What would you say was your biggest influence in deciding to become a chef?
My family did not have a gigantic house growing up, but we still managed to pack upwards of one hundred people into my house every holiday season for a Hannukah party. The house would be full of warmth and laughter; it made me feel so good that it was OUR house that was supplying the setting for this tremendous outpouring of joy. I remember such pride as I worked with my dad to fry the hundreds of latkes for the party, and the feeling of satisfaction watching people munch away happily. No matter how long I work in this industry, I still feel like a little kid when I see people smile after taking a bite of my food.
Would you say that your fun camp experiences in your youth influenced your decision to come and work with Greene Family Camp?
I grew up spending every summer at a summer camp on Seneca Lake, about halfway between Rochester and Syracuse, New York.
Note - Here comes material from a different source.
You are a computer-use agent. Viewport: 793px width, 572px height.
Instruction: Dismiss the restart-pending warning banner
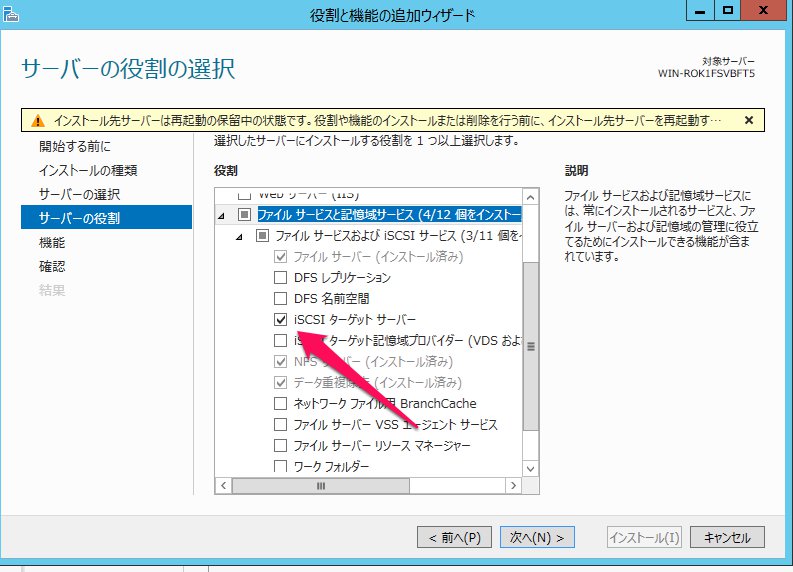[749, 120]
That is where I really fell in love with camp – the tranquility that comes from being out of urban areas, the freedom and possibility that a gigantic and well-stocked campground can offer. The life-shaping work that camp staff does to help grow and nurture countless summer camp kids and families as well as the events and retreats that enjoy the property in the offseason, is a priceless reward all in its own.
What are some of your upcoming dishes that you are going to be excited to share with retreat folks?
Camp inspires a certain idea of cuisine in most people, and our goal is not to shake up that vision too much. We still want to be able to offer camp classics; what excites us is the potential of doing that in ways that feels new and exciting: an upcoming group is getting a slivered pear and brie grilled cheese, for example. Home-Baked Challah French Toast, tea-brined fried chicken, we even are getting some brand new gigantic off-set smokers – I don’t think it’s possible to run a Texas retreat center without top-tier barbeque, and not to brag but my brisket is award-winning.
When you think about your vision of the perfect retreat meal, what comes to mind?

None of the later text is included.